Step one: Online chatting
Step two: face-to-face meeting
Step  three: Hehe, the full ads goes like this: "[性伴侣] 本人求一聊伴也可进步接触希望那个美女叫我！"  ([Sexual Partner] Looking for a chat mate.  I'm also open to the next step.   Hopefully, some hottie will give me a shout.)  It all but spells out  his goal of hitting a home run.


----------



## xiaolijie

wishonatrish said:


> I just heard this in conversation while (haha) eavesdropping on colleagues. What does it mean and how do you use it?
> 
> They were discussing business development plans.
> 
> I found this usage online too: "本人求一聊伴也可进步接触希望那个美女叫我！"
> Sorry I can't make a guess at what it means. :/



wishonatrish, I think we may be looking at 2 different phrases here:
What you heard in your colleagues coversation may be "进一步接触", which means "further contact" (as noun here, or other functions depending on the context).
And what you have in your quote from the internet may be "进步接触" (without "一"), which has sexual connotation.


----------



## 枫十二

As a Chinese, we like omitting: 
further contact ==> further( physical) contact
It seems that you don’t think in the way like us, or I misunderstand the meaning of further physical contact. Does *further physical contact* still have no sexual connotation ?Or I can't think in this way when I am speaking English?


----------



## Skatinginbc

接触 (contact, touch) can be gauged on an imaginary scale.  When one  "steps up a level" (进一步) in terms of extent (e.g., content range),  intensity (e.g., frequency), or mode (e.g., less intimate--on-line  chatting vs. more intimate--face-to-face meeting), it is called 进一步接触.


----------



## xiaolijie

feng12 said:


> further contact ==> further( physical) contact


When someone is too obsessed with sex, they can't see "contact" as anything else but "physical contact"


----------



## 枫十二

Even in Chinese,进一步接触 seldom mean further physical contact.But when you visit that website,you will add (physical) to it automatically.It is what's the website is! And I don't think 进步接触 is a correct phrase,Maybe it is a "clever" mistake!!!


----------



## xiaolijie

> And I don't think 进步接触 is a correct phrase,Maybe it is a "clever" mistake!!!

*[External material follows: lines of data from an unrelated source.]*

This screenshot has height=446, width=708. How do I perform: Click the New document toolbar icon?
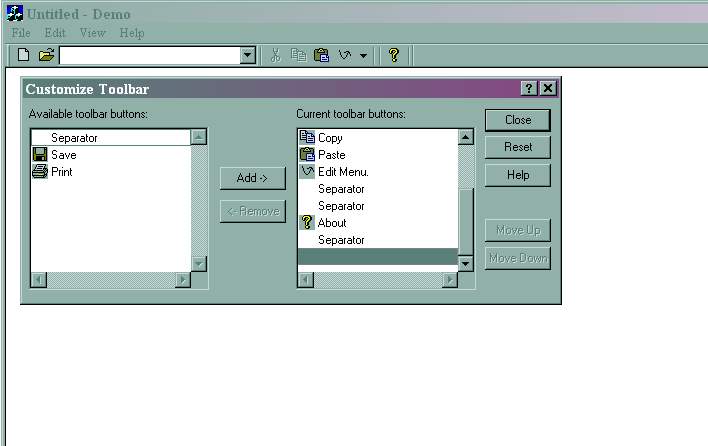(23, 55)
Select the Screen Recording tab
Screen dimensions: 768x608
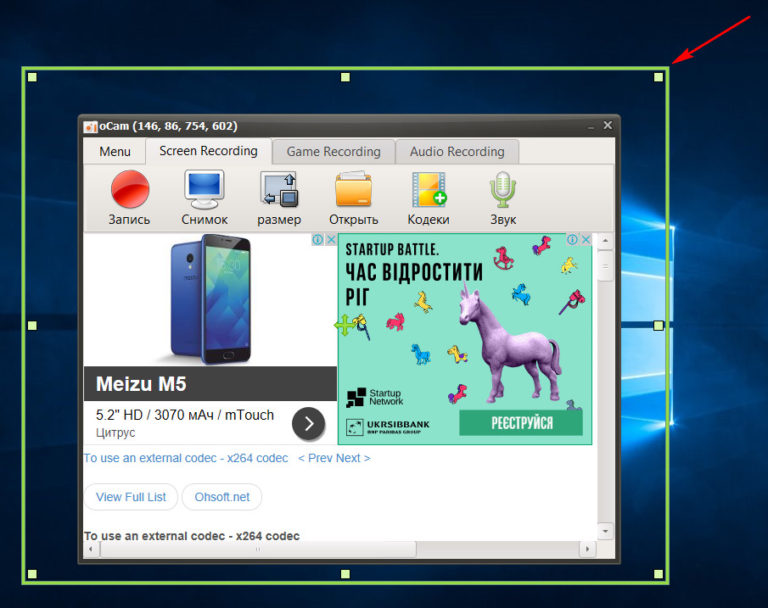[x=208, y=151]
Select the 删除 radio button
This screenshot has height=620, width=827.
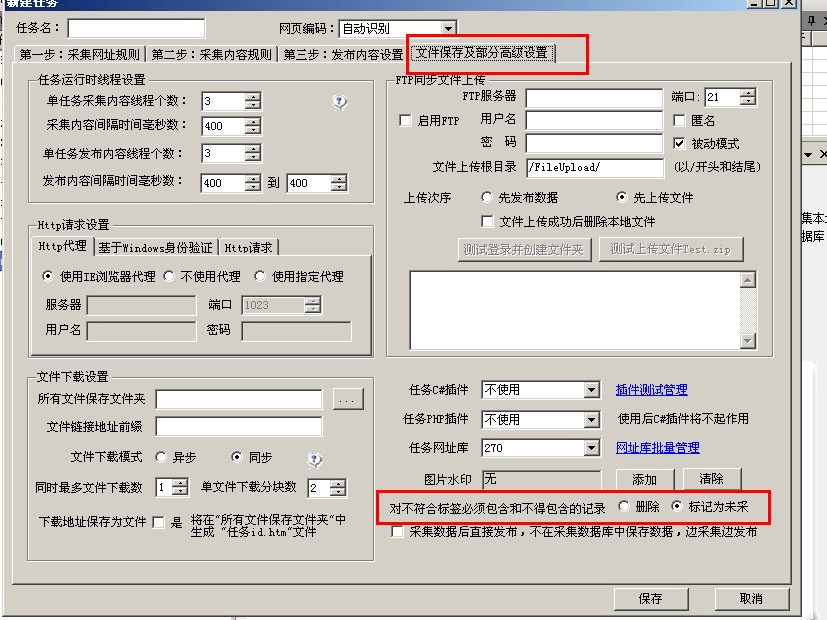[x=625, y=507]
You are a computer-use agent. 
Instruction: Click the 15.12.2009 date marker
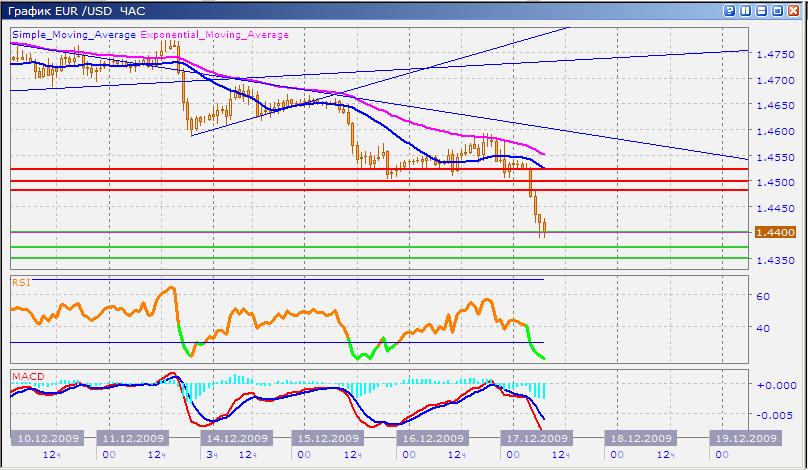point(329,438)
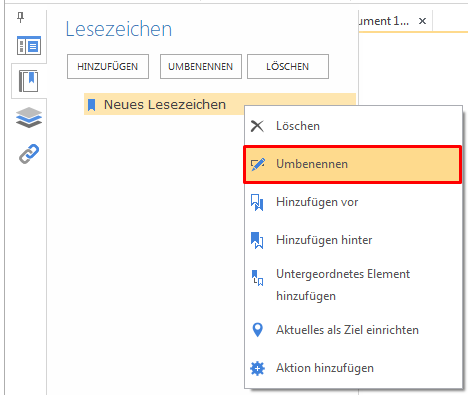Select Untergeordnetes Element hinzufügen

tap(353, 285)
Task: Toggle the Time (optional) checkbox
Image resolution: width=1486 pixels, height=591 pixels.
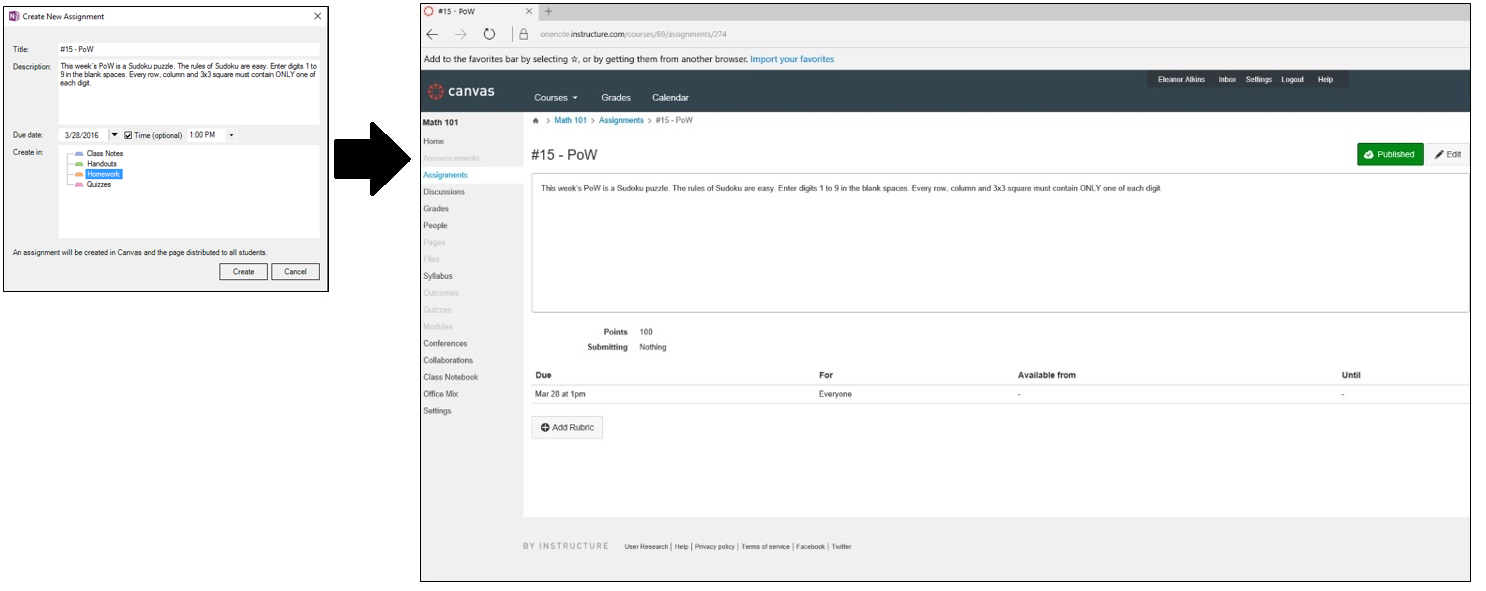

Yes, if  "进步接触" is a mistake, then the mistake is deliberate to convey the intended meaning.


----------



## Skatinginbc

请你吃顿饭 ==> 吃顿饭 = 吃一頓飯
你先自己玩，待會兒我就會陪你 ==> 待會兒 = 待一會兒
谁要是惹上了他们，不死也得剥层皮 ==> 剥层皮 = 剥一层皮  
有时候回头看看，退步想想，亦不失为上策 ==> 退步想想 = 退一步想想
先生，可否借步说话? ==> 借步说话 = 借一步说话 

苏州市太平派出所: 「骗子常以复制SIM卡为诱饵，与事主进步接触后找寻机会骗取财物。」 (http://www.weibo.com/2133287284/y6MdMlrjw) 
「如果您认为我的情况合你的意，烦请将您的信息E-MAIL告诉我，若有意也许我们可以进步接触。祝好！」 (http://xian.qd8.com.cn/nanshizhenghun/xinxi20_47999.html).

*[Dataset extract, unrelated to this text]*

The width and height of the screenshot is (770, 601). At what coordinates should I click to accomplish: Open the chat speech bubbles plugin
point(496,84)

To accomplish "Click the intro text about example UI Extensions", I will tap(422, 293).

I  remember the old days when newspapers charged for their ads service by  the number of words and so classifieds often employed a clipped way of  writing (i.e., telegram style).  I take 进步接触  in the OP's quote as an example of telegraphese rather than a mistake.


----------



## SuperXW

I would consider it a minor mistake, just it doesn't matter too much. The common expression 进一步说话 is relatively fixed, but when people talk fast, the sound of 一 could be weakened. 进步 has the more common meaning, "getting better".


----------